● **What is needed**: Rewrite the records from the start up to and including the line that contains "tap(420, 317)", replacing "screenshot" with "screen capture" and leaving all else unchanged.

● **Items**:
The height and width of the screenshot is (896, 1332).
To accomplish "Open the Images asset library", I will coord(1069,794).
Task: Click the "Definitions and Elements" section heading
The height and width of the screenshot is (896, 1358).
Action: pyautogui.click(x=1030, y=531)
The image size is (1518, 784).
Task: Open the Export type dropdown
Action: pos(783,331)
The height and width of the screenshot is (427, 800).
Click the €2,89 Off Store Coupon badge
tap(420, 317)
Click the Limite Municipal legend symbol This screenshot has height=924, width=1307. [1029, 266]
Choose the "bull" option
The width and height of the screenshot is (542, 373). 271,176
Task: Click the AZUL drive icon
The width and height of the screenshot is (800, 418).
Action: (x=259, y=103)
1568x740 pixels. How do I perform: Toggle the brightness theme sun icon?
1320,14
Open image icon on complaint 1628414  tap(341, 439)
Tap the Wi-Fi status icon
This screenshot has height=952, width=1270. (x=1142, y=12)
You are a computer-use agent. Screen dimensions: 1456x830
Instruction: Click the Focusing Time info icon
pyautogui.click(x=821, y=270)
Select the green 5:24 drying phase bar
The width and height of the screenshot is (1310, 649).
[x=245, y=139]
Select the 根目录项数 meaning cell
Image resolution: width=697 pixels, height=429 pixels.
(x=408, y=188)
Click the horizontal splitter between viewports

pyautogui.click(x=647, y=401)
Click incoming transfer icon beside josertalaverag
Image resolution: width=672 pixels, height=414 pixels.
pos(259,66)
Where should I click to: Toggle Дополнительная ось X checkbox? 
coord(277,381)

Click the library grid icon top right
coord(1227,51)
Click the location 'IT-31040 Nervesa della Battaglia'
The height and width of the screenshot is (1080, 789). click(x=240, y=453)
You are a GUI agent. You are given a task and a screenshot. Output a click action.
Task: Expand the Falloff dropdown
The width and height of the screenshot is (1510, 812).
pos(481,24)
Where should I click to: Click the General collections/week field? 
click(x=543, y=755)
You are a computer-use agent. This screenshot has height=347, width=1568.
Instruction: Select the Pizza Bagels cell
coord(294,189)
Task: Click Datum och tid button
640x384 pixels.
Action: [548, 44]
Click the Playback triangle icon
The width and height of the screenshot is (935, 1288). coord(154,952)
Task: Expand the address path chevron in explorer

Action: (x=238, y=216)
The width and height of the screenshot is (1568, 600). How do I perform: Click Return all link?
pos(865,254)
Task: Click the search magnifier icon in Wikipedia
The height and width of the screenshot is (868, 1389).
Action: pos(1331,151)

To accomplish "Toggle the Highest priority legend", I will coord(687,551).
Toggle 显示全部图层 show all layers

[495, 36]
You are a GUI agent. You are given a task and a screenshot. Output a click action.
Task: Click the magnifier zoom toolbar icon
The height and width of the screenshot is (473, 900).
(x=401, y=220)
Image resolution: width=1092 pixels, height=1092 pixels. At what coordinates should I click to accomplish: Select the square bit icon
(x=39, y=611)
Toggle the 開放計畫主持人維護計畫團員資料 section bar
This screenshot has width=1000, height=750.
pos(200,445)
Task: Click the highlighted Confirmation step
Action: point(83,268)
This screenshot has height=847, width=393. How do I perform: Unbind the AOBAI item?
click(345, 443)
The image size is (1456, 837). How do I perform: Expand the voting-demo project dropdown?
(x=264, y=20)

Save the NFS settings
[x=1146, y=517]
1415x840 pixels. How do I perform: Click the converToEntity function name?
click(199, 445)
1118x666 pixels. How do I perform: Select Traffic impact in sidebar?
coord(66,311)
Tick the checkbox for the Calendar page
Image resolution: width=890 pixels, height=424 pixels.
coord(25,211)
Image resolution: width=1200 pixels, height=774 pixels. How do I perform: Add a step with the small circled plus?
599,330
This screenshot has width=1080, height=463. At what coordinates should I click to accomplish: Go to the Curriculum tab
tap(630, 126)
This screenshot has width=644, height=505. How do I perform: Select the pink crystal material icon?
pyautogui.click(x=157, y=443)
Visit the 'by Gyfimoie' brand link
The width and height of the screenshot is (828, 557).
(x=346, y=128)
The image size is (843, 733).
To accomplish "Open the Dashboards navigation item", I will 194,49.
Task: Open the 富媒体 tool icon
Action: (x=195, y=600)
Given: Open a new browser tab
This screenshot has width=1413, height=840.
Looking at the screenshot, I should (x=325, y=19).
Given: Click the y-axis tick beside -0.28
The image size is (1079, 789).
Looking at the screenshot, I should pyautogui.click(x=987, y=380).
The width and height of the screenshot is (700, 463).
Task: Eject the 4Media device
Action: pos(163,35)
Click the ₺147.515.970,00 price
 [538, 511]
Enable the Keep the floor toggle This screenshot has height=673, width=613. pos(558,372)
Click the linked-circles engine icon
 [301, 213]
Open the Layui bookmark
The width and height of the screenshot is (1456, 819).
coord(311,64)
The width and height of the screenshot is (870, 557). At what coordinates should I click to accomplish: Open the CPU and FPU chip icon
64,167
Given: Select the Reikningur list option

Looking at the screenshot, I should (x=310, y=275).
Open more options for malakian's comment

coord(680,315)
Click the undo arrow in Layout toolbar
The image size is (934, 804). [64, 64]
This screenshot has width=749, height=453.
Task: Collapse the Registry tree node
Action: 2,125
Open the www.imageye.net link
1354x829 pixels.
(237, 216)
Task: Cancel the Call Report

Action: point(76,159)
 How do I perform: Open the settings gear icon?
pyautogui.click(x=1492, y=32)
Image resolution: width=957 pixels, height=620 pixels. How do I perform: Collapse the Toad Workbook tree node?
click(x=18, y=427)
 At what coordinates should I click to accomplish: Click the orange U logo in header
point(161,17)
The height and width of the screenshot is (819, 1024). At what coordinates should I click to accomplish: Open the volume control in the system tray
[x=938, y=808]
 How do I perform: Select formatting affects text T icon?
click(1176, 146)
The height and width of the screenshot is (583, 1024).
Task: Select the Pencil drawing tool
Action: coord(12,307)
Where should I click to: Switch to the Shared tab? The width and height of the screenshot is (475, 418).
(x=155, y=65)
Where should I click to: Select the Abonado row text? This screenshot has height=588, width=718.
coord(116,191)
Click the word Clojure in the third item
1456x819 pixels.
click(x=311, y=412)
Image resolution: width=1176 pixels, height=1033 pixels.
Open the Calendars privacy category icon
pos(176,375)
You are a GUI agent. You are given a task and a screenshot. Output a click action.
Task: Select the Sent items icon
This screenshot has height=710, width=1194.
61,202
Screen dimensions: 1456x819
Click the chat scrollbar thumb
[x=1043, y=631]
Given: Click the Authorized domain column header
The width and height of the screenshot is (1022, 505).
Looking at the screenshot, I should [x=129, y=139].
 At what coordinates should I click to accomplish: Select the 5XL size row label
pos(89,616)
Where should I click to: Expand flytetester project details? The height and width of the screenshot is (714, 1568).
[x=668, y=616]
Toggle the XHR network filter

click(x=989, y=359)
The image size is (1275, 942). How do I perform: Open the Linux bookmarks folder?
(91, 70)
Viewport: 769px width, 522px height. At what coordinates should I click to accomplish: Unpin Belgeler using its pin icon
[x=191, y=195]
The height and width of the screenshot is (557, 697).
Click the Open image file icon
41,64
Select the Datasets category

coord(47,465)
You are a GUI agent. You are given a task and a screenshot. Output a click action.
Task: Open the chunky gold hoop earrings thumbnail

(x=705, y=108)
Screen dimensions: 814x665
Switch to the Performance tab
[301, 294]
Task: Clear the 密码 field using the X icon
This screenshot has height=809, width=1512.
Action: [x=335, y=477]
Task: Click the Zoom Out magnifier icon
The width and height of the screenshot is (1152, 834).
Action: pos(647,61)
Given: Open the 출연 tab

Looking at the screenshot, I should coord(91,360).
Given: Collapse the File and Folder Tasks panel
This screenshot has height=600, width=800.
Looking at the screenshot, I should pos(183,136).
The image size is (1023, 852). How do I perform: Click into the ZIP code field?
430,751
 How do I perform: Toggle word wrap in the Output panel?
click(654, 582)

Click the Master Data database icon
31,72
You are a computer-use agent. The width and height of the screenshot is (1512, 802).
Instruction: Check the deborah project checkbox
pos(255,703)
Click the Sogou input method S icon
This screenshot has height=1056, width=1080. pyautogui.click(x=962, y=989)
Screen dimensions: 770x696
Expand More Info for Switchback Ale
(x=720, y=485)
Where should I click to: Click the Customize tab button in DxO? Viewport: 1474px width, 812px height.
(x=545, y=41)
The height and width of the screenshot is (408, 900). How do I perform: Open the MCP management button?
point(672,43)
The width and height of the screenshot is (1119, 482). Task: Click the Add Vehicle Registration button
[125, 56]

● **Exercise result**:
The height and width of the screen capture is (896, 1332).
To accomplish "Open the Images asset library", I will coord(1069,794).
Task: Click the "Definitions and Elements" section heading
The height and width of the screen capture is (896, 1358).
Action: pyautogui.click(x=1030, y=531)
The image size is (1518, 784).
Task: Open the Export type dropdown
Action: pos(783,331)
The height and width of the screen capture is (427, 800).
Click the €2,89 Off Store Coupon badge
tap(420, 317)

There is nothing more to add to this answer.